◆ Directions:
Among the entries below, one stretch runs from the line that contains "The image size is (1000, 1000)." through the line that contains "Viewport: 748px width, 560px height.". Repeat that stretch exactly, ends included, and only that.

◆ Records for processing:
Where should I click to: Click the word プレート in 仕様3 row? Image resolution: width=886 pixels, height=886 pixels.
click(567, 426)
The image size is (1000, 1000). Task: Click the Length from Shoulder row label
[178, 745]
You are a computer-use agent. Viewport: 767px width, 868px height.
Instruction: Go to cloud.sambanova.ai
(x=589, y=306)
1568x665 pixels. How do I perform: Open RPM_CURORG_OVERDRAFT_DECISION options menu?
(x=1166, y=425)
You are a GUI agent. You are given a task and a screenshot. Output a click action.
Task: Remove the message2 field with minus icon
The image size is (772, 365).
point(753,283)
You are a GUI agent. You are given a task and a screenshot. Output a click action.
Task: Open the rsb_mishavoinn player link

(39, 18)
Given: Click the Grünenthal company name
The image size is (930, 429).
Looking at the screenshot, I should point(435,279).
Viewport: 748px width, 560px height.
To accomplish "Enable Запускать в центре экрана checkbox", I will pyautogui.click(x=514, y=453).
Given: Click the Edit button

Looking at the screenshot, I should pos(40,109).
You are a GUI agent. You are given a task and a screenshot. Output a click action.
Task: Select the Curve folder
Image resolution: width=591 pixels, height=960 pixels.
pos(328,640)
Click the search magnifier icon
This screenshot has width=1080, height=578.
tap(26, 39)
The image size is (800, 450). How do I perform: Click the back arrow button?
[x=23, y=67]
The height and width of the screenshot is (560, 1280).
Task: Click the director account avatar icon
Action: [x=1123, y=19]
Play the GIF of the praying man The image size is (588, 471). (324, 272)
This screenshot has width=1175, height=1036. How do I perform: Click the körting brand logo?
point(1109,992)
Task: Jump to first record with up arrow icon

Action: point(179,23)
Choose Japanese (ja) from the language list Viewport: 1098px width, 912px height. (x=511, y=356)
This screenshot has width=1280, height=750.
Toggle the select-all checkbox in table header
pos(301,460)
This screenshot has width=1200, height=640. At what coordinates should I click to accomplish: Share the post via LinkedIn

◆ Answer to this exercise:
The image size is (1000, 1000). Task: Click the Length from Shoulder row label
[178, 745]
You are a computer-use agent. Viewport: 767px width, 868px height.
Instruction: Go to cloud.sambanova.ai
(x=589, y=306)
1568x665 pixels. How do I perform: Open RPM_CURORG_OVERDRAFT_DECISION options menu?
(x=1166, y=425)
You are a GUI agent. You are given a task and a screenshot. Output a click action.
Task: Remove the message2 field with minus icon
The image size is (772, 365).
point(753,283)
You are a GUI agent. You are given a task and a screenshot. Output a click action.
Task: Open the rsb_mishavoinn player link

(39, 18)
Given: Click the Grünenthal company name
The image size is (930, 429).
Looking at the screenshot, I should point(435,279).
Viewport: 748px width, 560px height.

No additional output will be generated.